Be aware that ```mec_sample_dags(G, k)``` holds (and returns) k DAGs in memory. (For large graphs) to avoid high memory demand, generate DAGs in smaller batches or use ```mec_sample_orders(G, k)```, which only returns the easier-to-store topological order. 

Be aware that ```mec_list_dags(G)``` holds in memory (and returns) all DAGs in the MEC. For large MECs this can lead to out-of-memory errors, so consider checking the size of the MEC using ```mec_size(G)``` before calling this method.

In all cases, G should be given as an edge list (vertices should be represented by zero-indexed integers), which includes ```(a, b)``` and ```(b, a)``` for undirected edges $a - b$ and only ```(a, b)``` for directed edges $a \rightarrow b$. E.g.

```python
import cliquepicking as cp

edges = [(0, 1), (1, 0), (1, 2), (2, 1), (0, 3), (2, 3)]
print(cp.mec_size(edges))
```

computes the MEC size for the graph with edges $0 - 1 - 2$ and $0 \rightarrow 3 \leftarrow 2$ and hence the code should print out ```3```.
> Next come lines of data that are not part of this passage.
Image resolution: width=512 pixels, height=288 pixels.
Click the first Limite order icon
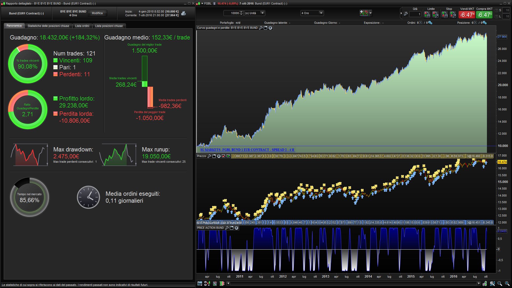(x=427, y=14)
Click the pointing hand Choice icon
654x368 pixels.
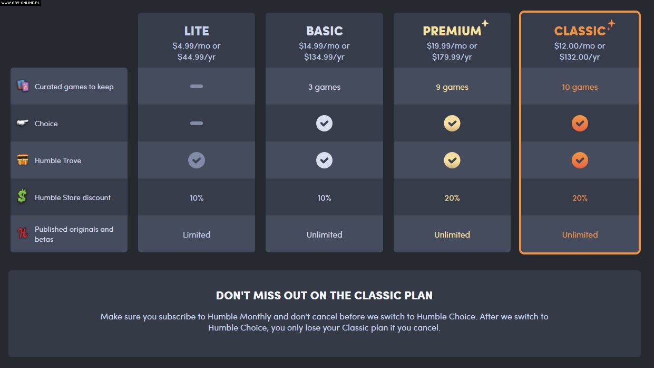pos(23,123)
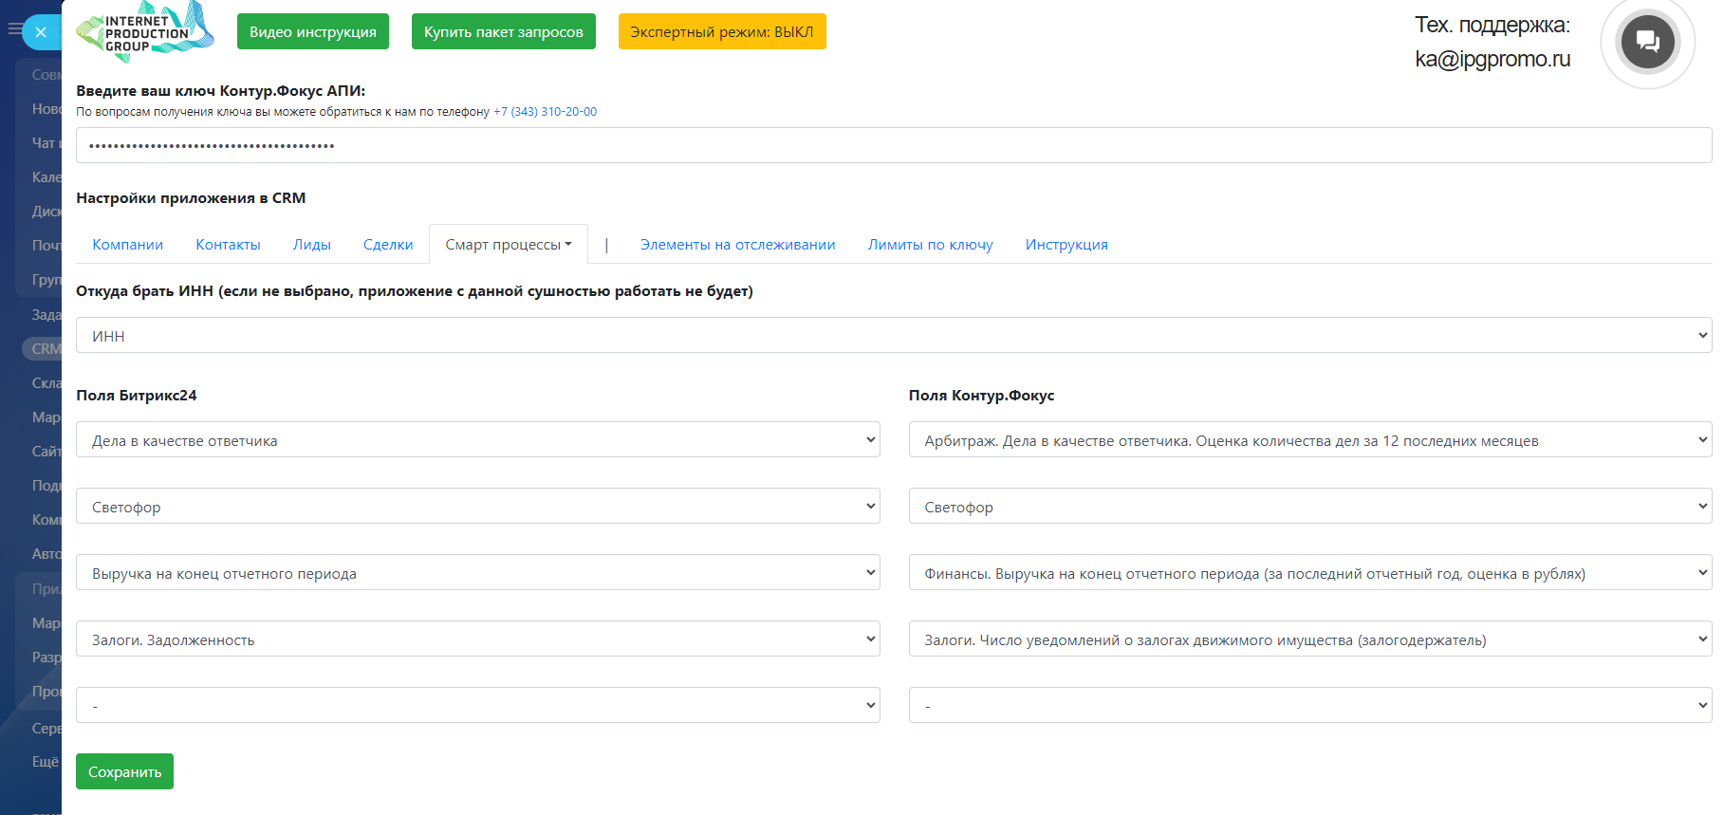1724x815 pixels.
Task: Open the Сделки tab
Action: (388, 245)
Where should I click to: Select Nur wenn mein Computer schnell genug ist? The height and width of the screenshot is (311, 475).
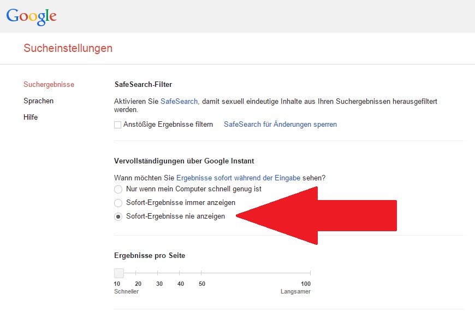(x=118, y=189)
For a more involved example (Example 3 from the AAAI paper), which illustrates use with networkx, see:

```python
import cliquepicking as cp
import networkx as nx

G = nx.DiGraph()
G.add_edge(0, 1)
G.add_edge(1, 0)
G.add_edge(0, 2)
G.add_edge(2, 0)
G.add_edge(1, 2)
G.add_edge(2, 1)
G.add_edge(1, 3)
G.add_edge(3, 1)
G.add_edge(1, 4)
G.add_edge(4, 1)
G.add_edge(1, 5)
G.add_edge(5, 1)
G.add_edge(2, 3)
G.add_edge(3, 2)
G.add_edge(2, 4)
G.add_edge(4, 2)
G.add_edge(2, 5)
G.add_edge(5, 2)
G.add_edge(3, 4)
G.add_edge(4, 3)
G.add_edge(4, 5)
G.add_edge(5, 4)
print(cp.mec_size(list(G.edges)))

sampler = cp.MecSampler(list(G.edges))
for _ in range(5):
    print(nx.DiGraph(sampler.sample_dag()))

for _ in range(5):
    print(sampler.sample_order())
```

## Time Complexity
The counting procedure has worst-case run-time $n^3$, with $n$ denoting the number of vertices of the input graph. This improves the asymptotic complexity from the literature based on the comment at the bottom of page 80 in my [thesis](https://epub.uni-luebeck.de/items/44cd6c2b-c86a-40bc-aef2-669310429ac6). That is, each recursive call is associated with a subtree of the clique-tree of $G$ shaving off a factor of $n$. By using global memoization the computations of function $\phi$ are also possible in this run-time. The general procedure is identical to the published algorithm. There are a few additional practical optimizations that do not further improve the worst-case run-time but make the algorithm faster in practice compared to previous implementations.